1 Samuel 30 – David Destroys the Amalekites. While David and his army were out with the Philistine armies, their town was destroyed by the Amalekites, and all of their wives and kids, and stuff was taken. The men became bitter thinking about how bad it was that while David had them out on a lark, their treasures were taken which almost got David killed. Now David could have sat back and lamented his sour estate and become angry with G_d yet, he found strength in G_d by remembering all that He had done for him in his lifetime. So David stood up, assembled his men, and went after the raiding army. Once David had retrieved the stuff and decimated the Amalekites, he could have become proud of what he did and not shared the plunder with the 200 men who became exhausted. By being willing to share and return the possessions to the rightful owners, it showed his true character. But David said, “No, my brothers! Don’t be selfish with what the LORD has given us. He has kept us safe and helped us defeat the band of raiders that attacked us.
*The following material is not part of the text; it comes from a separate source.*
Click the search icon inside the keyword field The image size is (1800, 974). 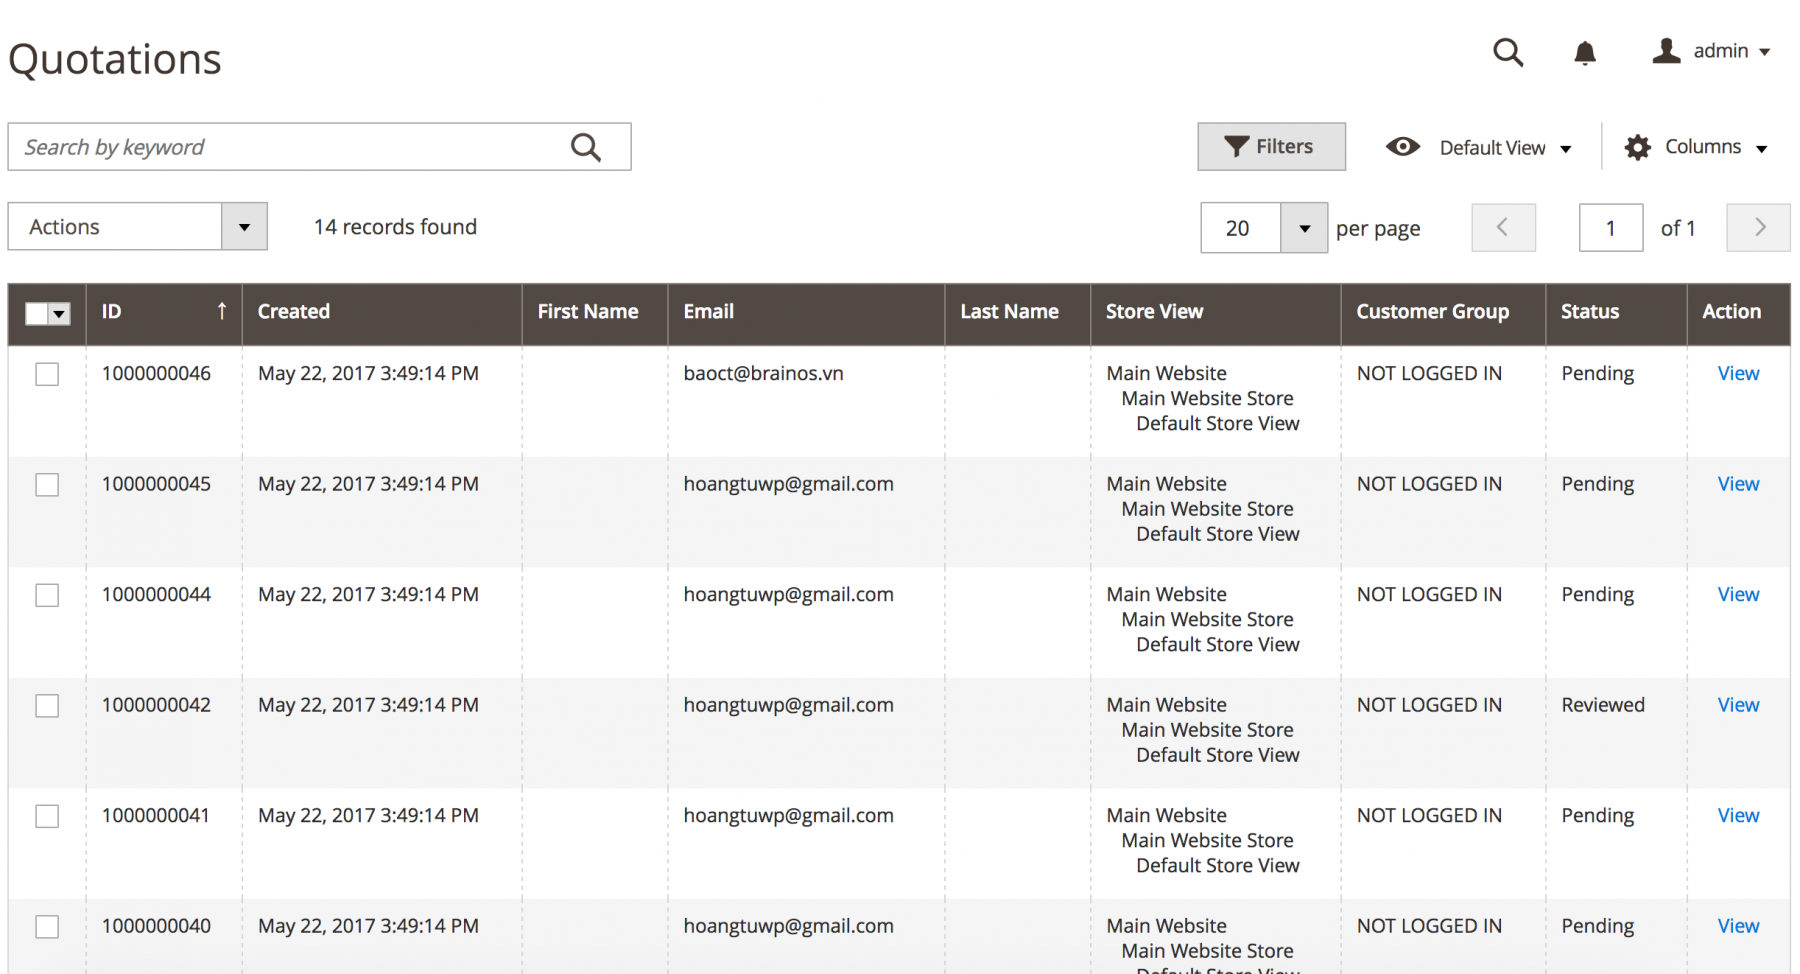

Who will listen when you talk like this? We share and share alike—those who go to battle and those who guard the equipment.” b From then on David made this a decree and regulation for Israel, and it is still followed today (23-25).
Psalms 123 – Keep Looking to the Lord. For all of the mess we face in life, it becomes a struggle to turn away from human leanings like complacency, anger, and frustrations. The Devil eggs these issues through stage settings. Consider the setting of seeing Ziklag destroyed and your wife and kids were taken (1 Samuel 30:1-6). David could have rejected G_d and blamed him for the events that befell them. I lift my eyes to you, O God, enthroned in heaven. We keep looking to the LORD our God for his mercy, just as servants keep their eyes on their master, as a slave girl watches her mistress for the slightest signal. Have mercy on us, LORD, have mercy, for we have had our fill of contempt. We have had more than our fill of the scoffing of the proud and the contempt of the arrogant (Psalms 123).
Proverbs 19 – Our Choices in the Light. It is easy to do something wrong and then blame it on another person or thing. When we do this, we never grow nor do we learn. People ruin their lives by their foolishness and then are angry at the LORD (3). This does not solve the problem, it only enables the person who committed the act to not be held responsible for his or her actions.
Luke 20 – The Sanhedrin Gets Schooled. The religious leaders of the time made it no secret that Jesus was under their microscope. Before John the Baptist coming onto the scene, the religious had their way with the people and almost had carte’ Blanche. Ceasar was the Sanhedrin’s calling card. Jesus was a lightning rod that burned away any pretense. The parable of the wicked farmers pointed out the religious leaders’ duplicity and sin. No one likes to have their faults pointed out but to cross paths with the religious leaders was not wise yet, Jesus knowing how short his time was, spoke with great power and authority. “Then what does this Scripture mean? ‘The stone that the builders rejected
has now become the cornerstone.’ Everyone who stumbles over that stone will be broken to pieces, and it will crush anyone it falls on (17-18).”